Controlling Costs
When running Parlant in production, you'll want to balance cost efficiency with response quality and latency. Parlant provides an OptimizationPolicy that lets you fine-tune how the engine allocates resources.
The Cost-Latency Trade-off​
Parlant's engine performs several LLM operations when generating a response: guideline matching, tool calling, and message generation. Each of these operations can process multiple items in a single LLM call (batching) or spread them across multiple calls.
Larger batch sizes mean fewer LLM calls, which reduces cost, but increases latency since more items must be processed together before any results are available.
Smaller batch sizes mean more LLM calls, which increases cost, but reduces latency since results come back incrementally. It may also trigger rate limits more quickly.
OptimizationPolicy​
The OptimizationPolicy interface controls how Parlant optimizes its operations. The default implementation, BasicOptimizationPolicy, provides sensible defaults that balance cost and latency.
Customizing the Policy​
To customize the optimization policy, create your own implementation and register it in the container:
import parlant.sdk as p
class CustomOptimizationPolicy(p.BasicOptimizationPolicy):
def get_guideline_matching_batch_size(
self,
guideline_count: int,
hints: dict = {},
) -> int:
# Use larger batches for cost savings
if guideline_count <= 20:
return 5
else:
return 10
async def configure_container(container: p.Container) -> p.Container:
container[p.OptimizationPolicy] = CustomOptimizationPolicy()
return container
async with p.Server(configure_container=configure_container) as server:
...
Guideline Matching Batch Size​
The get_guideline_matching_batch_size method determines how many guidelines are evaluated in a single LLM call. The default behavior scales with the number of guidelines.

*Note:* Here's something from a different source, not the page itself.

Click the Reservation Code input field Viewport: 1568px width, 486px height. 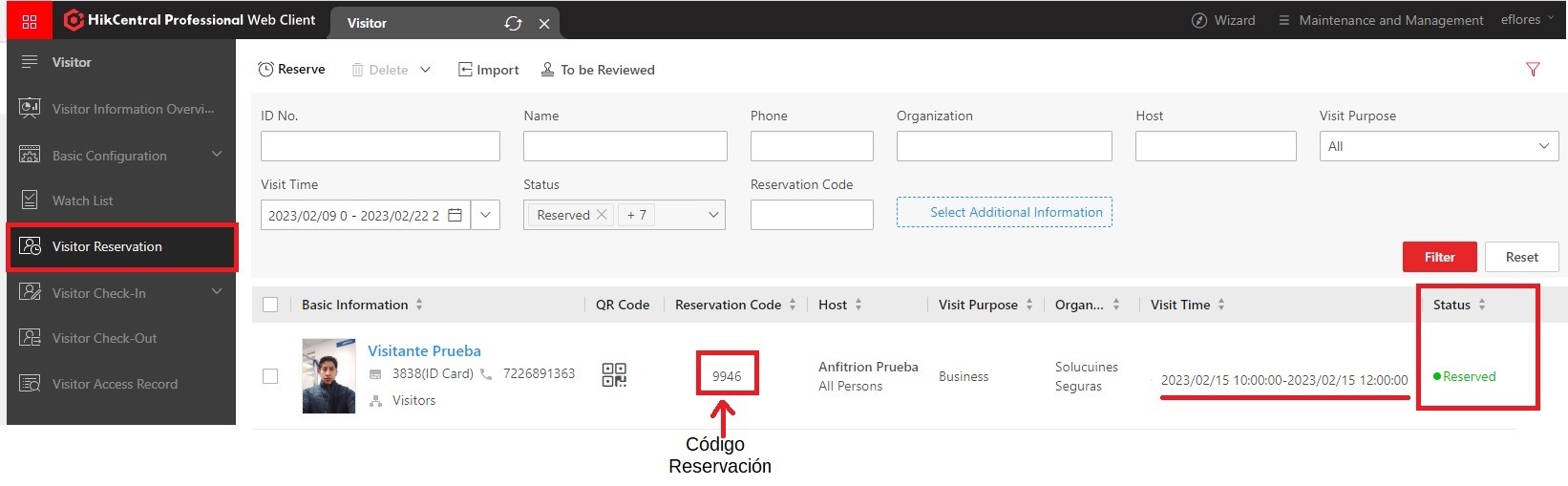pyautogui.click(x=812, y=215)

To optimize for cost: Increase batch sizes. This reduces the number of LLM calls but may increase per-request latency.
To optimize for latency: Decrease batch sizes. This allows results to stream back faster but increases the total number of LLM calls.
Embedding Cache​
The use_embedding_cache method controls whether Parlant caches embeddings to disk. Caching is enabled by default and significantly reduces costs for repeated queries by avoiding redundant embedding API calls.
class NoCacheOptimizationPolicy(p.BasicOptimizationPolicy):
def use_embedding_cache(self, hints: dict = {}) -> bool:
return False # Disable caching